Danks was clearly held in great esteem. He was presented with a cheque for a substantial amount which had been collected by the committee. The evening concluded with a concert programme.

After retiring, perhaps not surprisingly, Samuel Danks almost disappears from the records. He maintained a connection with education through his role a trustee of the Fulwood Education Endowment. He represented the ratepayers of the district, a role he relinquished in 1930.

The final two mentions in the Telegraph were on his diamond wedding anniversary 1931 and on his death just under a year later. Both articles rely heavily on the one published back in 1909. Towards the end of the article in 1932, there is mention of Samuel’s children and a brief survey of the records shows their history.

The Next Generation

George Arthur, whose mother was Elizabeth, was a blade forger in 1891 but 20 years later he was an engine driver with the Grand Central railway. He married Clara Fletcher in 1909 and there were four children of the marriage. All the other children were the offspring of Samuel’s second marriage. Charles Edward was a cutlery works manager when he married Edith Clarke at Woodhouse in 1908 and there were three children. Their home was in Nethergreen Road. Laura married Arthur Schofield, a ‘car conductor,’ of Crookes in August 1906 and there were five boys, two being born before the first world war and two afterwards.

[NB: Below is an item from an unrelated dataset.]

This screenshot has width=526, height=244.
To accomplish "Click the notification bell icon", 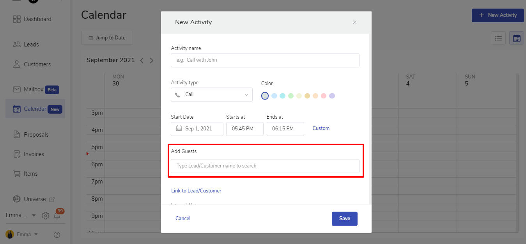I will point(57,216).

The other children were all married at Fulwood in 1920. Helena was 36 when she married Ernest Horatio Jones, a widower, on 5th April, followed three days later by her brother John Ashton who married Annie Mason of South Grove Farm. Then, in early September, Thomas Reginald (born 1883) married Hilda Lee who was 15 years his junior. Thomas was the only child of Samuel to stay in Fulwood. In 1939, he and Hilda were living in ‘White Cottage’ on Brookhouse Hill.